This classic recipe for Grandma’s Irish Corned Beef has all the spicy flavors and tender deliciousness of this St Patrick’s Day favorite!
What is corned beef?
Corned beef is a beef brisket that has been salt-cured, usually in a brine mixture. You CAN do this yourself, but your friendly neighborhood supermarket almost definitely has an already brined piece for you if you are buying it any time around late February to mid March.

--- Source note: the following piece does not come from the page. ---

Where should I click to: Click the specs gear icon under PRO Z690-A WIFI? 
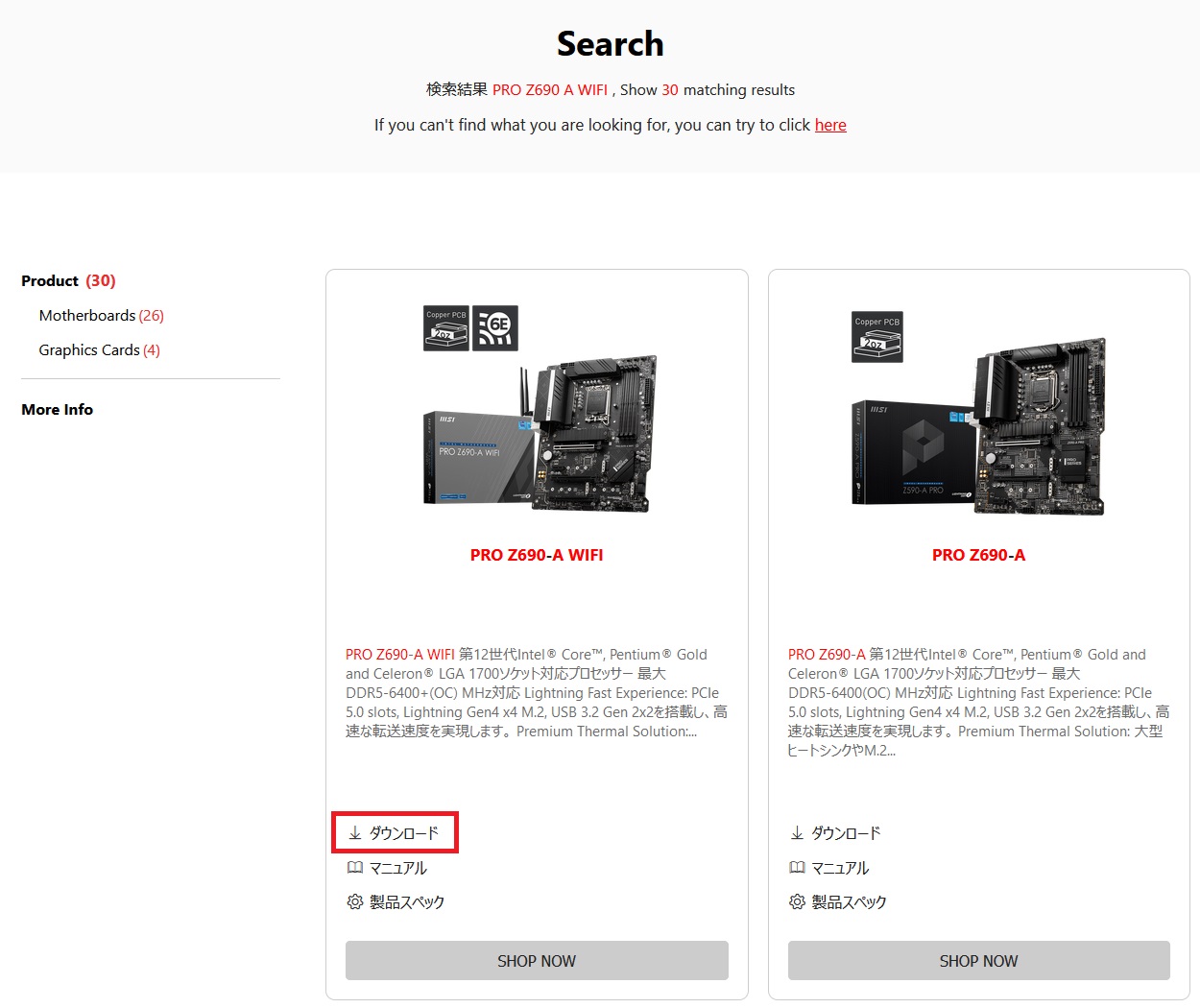tap(354, 902)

You want to get a piece that is at least 3-4 pounds, because it’s going to shrink when it cooks.
My mama advises getting one pound per person, but I’m pretty sure that is because she knows we love and adore the leftovers. More on that later.

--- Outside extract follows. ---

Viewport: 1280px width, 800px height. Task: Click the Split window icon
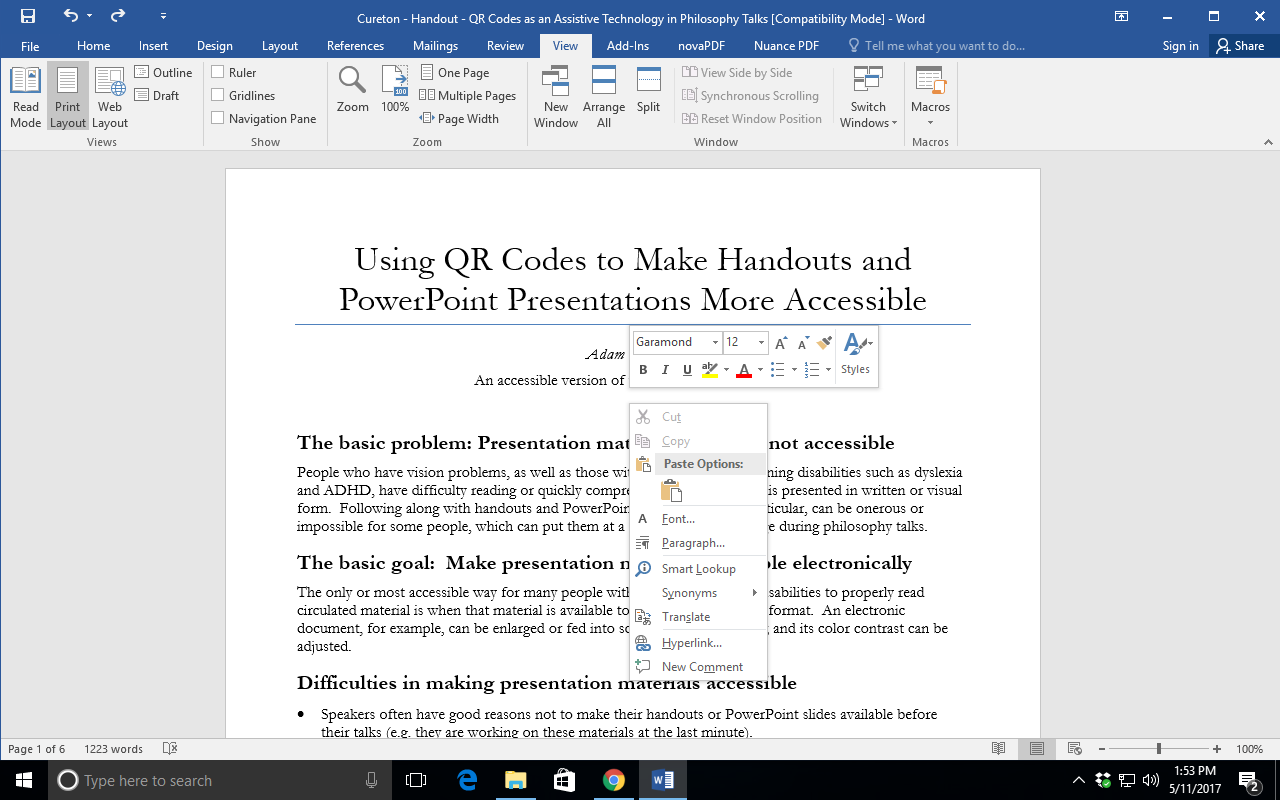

Second, you want a piece that has some fat on it because that gives it flavor, but not too much, and not too much gristle.
Once you have nabbed your perfect piece of corned beef, it’s time to cook it up.
Ingredient notes and substitutions
- Corned Beef Brisket: Corned beef comes in a few different cuts. The point cut has more fat and is juicier, and tends to shred when you cut it. The flat cut is leaner, so it is a bit drier but easier to slice. A full brisket contains both the point and the flat cut. Corned beef can be made with any of these options…we usually go for a full brisket or a flat cut.
- Veggies: While you can absolutely eat these, they are mainly there to add some flavor. You are going to want more carrots (and some colcannon!) on the side.
- Spices: Your corned beef will almost definitely come with a spice packet, and while I always toss that in the pot for good luck, the main spice combo of cloves, allspice, cinnamon and nutmeg is a must.
See the recipe card for full information on ingredients and quantities and nutritional information.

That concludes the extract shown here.